Когда-то цыганка нагадала мне много мужей, но сказала, что в конце жизни я останусь одна. Так и вышло. Но, честно сказать, мне не хочется никого с собой рядом видеть. Я вполне комфортно себя чувствую. Может, оттого, что, пока я более-менее востребована, приходится много ездить. Творческие встречи, гастроли. Я настолько устаю, что довольна, когда дома никого нет и не надо ни с кем разговаривать. И потом, я не считаю, что одинока. У меня двое внуков, прекрасный сын, невестка. В общем, всё в порядке«.
«На картине "На семи ветрах" был достаточно критический момент: режиссёр Станислав Ростоцкий увидел, что роль у меня не получается, испугался — ведь от главной героини зависит успех всего фильма. Для меня это была трагедия, я думала: если Ростоцкий снимет меня с роли, я уже не вернусь во ВГИК, не смогу смотреть своим учителям и сокурсникам в глаза. Не смогу вернуться даже домой — мне будет стыдно перед подругами и мамой.
Хорошо, что я училась у прекрасных педагогов — Герасимова и Макаровой. Они обо мне позаботились. Сказали Ростоцкому: "Лариса только на первом курсе института. Это ещё сырой материал, глина. Всё в твоих руках. Ты должен лепить из неё скульптуру". Спасибо им, меня всё-таки оставили».
«Песню "Куда мне до неё, она была в Париже" Владимир Высоцкий посвятил мне. Мы с ним много общались на картине "Вертикаль" — съёмки шли 5 месяцев, в горах... До этого Володя приходил к нам в общежитие, он дружил с Володарским и моим первым мужем — оператором Алексеем Чардыниным... Высоцкий всегда был душой компании. Мы слушали его песни — они тогда были у него приблатнённые. Потом, где-то с 1963 года, он начал писать более серьёзные произведения. Когда Высоцкий приходил к нам домой, не мог просто взять гитару и пробренчать, спеть вполголоса. Каждый раз это была полная отдача. Если Володя пел, никто не мог позволить себе даже вилкой стукнуть о тарелку...

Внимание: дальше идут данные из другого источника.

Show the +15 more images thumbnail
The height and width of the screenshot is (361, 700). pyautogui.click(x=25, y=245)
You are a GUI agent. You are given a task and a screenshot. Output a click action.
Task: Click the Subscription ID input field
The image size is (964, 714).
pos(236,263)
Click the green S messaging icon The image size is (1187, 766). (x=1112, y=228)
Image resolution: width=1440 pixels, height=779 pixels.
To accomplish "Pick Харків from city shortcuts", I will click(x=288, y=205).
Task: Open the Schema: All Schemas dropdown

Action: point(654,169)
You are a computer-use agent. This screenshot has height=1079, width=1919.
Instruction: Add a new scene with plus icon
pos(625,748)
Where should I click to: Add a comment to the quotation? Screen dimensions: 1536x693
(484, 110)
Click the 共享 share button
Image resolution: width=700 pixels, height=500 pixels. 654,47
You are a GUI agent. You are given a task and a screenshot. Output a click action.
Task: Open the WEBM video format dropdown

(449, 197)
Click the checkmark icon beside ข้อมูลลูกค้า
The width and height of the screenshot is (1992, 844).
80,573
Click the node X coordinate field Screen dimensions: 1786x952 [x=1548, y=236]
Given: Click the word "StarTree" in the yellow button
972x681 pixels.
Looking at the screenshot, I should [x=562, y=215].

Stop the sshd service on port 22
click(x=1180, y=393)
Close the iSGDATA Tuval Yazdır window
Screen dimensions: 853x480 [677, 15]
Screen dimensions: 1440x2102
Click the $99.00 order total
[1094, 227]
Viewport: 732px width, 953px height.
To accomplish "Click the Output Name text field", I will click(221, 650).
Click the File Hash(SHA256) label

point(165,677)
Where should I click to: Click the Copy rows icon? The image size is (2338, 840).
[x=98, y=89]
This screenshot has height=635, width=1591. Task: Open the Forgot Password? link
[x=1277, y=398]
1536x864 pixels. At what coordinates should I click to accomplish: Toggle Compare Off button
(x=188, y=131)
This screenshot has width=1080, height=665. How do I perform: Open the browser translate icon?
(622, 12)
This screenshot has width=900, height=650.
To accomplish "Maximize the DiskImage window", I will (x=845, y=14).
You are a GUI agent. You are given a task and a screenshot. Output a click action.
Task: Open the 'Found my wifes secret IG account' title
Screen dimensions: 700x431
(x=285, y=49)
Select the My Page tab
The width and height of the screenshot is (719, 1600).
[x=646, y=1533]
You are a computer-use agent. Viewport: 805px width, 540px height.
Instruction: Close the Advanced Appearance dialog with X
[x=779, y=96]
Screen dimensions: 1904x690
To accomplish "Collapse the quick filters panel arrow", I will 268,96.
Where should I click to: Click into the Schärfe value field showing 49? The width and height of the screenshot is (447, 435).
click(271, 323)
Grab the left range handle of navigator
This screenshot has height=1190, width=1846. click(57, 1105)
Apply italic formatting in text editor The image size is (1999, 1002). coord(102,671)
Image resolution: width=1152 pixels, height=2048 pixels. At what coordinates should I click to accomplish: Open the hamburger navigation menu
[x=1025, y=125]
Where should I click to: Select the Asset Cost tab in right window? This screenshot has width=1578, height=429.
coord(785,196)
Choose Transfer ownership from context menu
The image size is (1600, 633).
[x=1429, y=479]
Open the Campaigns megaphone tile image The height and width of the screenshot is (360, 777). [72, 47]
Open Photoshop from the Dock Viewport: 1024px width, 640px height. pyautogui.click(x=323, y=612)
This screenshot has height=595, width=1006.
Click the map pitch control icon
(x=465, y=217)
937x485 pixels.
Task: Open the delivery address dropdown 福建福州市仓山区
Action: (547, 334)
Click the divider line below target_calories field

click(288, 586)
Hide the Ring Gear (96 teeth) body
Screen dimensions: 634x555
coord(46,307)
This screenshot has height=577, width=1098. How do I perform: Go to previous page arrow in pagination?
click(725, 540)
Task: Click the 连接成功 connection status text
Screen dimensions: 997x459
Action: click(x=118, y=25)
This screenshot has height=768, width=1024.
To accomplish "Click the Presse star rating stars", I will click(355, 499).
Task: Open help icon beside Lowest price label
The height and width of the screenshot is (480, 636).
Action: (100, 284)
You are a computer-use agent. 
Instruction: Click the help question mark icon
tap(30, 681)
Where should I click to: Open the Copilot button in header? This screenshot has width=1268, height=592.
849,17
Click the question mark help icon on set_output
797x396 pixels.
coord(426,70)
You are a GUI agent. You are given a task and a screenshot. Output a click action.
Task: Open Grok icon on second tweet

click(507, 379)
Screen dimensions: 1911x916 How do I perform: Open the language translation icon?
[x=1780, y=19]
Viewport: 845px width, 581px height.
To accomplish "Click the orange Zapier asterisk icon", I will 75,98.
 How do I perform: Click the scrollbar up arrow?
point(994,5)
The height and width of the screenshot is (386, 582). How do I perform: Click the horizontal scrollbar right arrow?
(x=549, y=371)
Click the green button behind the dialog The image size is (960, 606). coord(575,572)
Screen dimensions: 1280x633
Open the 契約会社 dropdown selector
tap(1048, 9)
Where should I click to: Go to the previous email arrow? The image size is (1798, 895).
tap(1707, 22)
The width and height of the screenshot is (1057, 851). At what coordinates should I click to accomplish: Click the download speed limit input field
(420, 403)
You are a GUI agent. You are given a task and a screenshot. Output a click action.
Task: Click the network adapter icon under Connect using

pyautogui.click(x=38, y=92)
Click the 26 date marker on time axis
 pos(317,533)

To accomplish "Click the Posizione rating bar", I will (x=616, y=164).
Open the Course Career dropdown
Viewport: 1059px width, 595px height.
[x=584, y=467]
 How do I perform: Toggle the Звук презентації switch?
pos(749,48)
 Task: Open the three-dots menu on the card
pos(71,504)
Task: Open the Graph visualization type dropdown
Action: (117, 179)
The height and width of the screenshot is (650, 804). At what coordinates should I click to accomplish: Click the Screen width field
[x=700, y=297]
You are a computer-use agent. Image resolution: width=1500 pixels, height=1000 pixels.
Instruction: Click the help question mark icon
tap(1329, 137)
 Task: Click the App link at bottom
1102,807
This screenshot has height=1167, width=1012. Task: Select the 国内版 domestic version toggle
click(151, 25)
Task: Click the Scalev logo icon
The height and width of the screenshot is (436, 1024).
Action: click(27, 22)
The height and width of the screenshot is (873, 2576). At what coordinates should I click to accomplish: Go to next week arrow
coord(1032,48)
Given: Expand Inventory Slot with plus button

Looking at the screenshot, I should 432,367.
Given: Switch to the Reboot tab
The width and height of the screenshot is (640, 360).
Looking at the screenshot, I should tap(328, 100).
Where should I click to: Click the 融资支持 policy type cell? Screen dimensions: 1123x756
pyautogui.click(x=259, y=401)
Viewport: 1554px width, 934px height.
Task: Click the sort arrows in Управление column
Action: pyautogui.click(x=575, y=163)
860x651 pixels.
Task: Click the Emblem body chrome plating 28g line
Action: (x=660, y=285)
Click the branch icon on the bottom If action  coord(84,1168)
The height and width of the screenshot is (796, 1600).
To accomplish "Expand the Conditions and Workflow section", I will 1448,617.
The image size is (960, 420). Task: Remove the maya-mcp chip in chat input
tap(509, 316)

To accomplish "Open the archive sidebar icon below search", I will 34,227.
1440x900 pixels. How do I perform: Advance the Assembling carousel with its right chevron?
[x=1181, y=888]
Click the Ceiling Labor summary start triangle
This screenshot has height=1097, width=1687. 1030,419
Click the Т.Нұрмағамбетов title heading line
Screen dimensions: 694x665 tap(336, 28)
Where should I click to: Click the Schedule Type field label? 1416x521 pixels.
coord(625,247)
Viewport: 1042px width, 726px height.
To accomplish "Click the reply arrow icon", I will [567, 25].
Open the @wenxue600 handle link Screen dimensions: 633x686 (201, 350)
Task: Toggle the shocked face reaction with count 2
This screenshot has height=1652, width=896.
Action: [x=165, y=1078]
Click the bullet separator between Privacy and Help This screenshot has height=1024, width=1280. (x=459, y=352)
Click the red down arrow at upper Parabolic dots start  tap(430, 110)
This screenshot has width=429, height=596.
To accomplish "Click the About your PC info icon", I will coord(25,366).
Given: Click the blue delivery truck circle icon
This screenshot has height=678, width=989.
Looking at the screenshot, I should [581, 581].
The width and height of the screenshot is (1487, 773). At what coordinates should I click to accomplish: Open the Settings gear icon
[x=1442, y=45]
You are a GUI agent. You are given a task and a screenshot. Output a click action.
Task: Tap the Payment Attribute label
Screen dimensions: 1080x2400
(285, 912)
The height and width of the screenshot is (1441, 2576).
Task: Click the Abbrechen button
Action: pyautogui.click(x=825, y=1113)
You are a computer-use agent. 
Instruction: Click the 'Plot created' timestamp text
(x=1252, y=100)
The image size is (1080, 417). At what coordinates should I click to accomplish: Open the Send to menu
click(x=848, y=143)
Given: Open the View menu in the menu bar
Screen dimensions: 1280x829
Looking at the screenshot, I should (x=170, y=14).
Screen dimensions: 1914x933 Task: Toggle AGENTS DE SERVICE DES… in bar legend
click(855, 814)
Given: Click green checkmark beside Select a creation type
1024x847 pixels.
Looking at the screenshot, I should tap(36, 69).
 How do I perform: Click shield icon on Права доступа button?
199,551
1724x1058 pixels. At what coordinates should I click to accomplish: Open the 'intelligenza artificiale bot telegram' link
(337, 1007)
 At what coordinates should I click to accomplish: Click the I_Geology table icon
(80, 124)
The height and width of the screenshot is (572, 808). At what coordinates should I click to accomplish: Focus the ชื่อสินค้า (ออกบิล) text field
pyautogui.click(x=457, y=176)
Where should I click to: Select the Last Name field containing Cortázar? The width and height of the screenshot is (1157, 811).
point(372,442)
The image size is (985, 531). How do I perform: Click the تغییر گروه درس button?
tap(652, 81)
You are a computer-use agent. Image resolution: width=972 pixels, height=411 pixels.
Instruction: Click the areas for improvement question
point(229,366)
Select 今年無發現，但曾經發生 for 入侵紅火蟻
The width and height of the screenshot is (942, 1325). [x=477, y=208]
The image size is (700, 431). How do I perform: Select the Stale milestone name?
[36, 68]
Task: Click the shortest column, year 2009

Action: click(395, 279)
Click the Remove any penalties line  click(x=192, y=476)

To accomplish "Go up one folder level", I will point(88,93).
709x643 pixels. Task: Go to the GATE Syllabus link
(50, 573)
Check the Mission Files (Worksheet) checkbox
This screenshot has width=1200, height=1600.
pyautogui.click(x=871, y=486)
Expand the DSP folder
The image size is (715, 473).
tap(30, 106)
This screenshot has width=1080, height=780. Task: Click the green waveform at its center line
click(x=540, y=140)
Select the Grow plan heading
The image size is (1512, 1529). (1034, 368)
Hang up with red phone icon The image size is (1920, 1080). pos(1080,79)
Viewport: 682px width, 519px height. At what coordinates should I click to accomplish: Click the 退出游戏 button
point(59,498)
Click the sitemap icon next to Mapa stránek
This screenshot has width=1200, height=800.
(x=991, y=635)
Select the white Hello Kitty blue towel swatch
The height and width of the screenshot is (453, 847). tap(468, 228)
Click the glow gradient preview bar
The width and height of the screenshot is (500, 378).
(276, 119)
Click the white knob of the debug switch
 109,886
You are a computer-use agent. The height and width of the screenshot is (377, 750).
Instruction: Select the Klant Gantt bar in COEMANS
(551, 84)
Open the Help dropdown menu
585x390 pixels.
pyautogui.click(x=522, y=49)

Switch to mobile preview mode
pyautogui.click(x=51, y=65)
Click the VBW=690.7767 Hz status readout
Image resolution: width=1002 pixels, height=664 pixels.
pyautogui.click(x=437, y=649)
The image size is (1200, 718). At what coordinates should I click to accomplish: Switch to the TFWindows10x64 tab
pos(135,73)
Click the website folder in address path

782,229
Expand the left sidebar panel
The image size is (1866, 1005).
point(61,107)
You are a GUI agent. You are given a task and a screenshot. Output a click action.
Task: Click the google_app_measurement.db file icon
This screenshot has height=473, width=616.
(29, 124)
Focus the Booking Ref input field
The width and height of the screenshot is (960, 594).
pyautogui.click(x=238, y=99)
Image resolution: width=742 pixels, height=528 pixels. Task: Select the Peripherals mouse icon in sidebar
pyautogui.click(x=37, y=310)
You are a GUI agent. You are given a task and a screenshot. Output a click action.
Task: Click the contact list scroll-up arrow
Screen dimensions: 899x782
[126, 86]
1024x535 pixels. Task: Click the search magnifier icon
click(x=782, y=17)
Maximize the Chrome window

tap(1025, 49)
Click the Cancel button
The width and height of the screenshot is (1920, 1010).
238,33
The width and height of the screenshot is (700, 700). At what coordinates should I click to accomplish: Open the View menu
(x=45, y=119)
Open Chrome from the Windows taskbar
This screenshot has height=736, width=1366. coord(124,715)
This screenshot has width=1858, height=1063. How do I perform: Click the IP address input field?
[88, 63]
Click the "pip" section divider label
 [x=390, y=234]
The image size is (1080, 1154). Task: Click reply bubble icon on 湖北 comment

Когда Высоцкий прилетел на съёмки "Вертикали", сказал: "Я тебе это написал". И спел "Она была в Париже". Тогда ещё за границу особо никто не ездил, а я уже побывала в Каннах, Осло, Тегеране, Дублине... Володя в песне описал всё, что я рассказывала ему об этих поездках.
Высоцкий пытался ухаживать и за мной, и за Ритой Кошелевой. Но я не откликнулась на его чувства: у меня тогда был муж. Я к Володе всегда относилась только как к другу...»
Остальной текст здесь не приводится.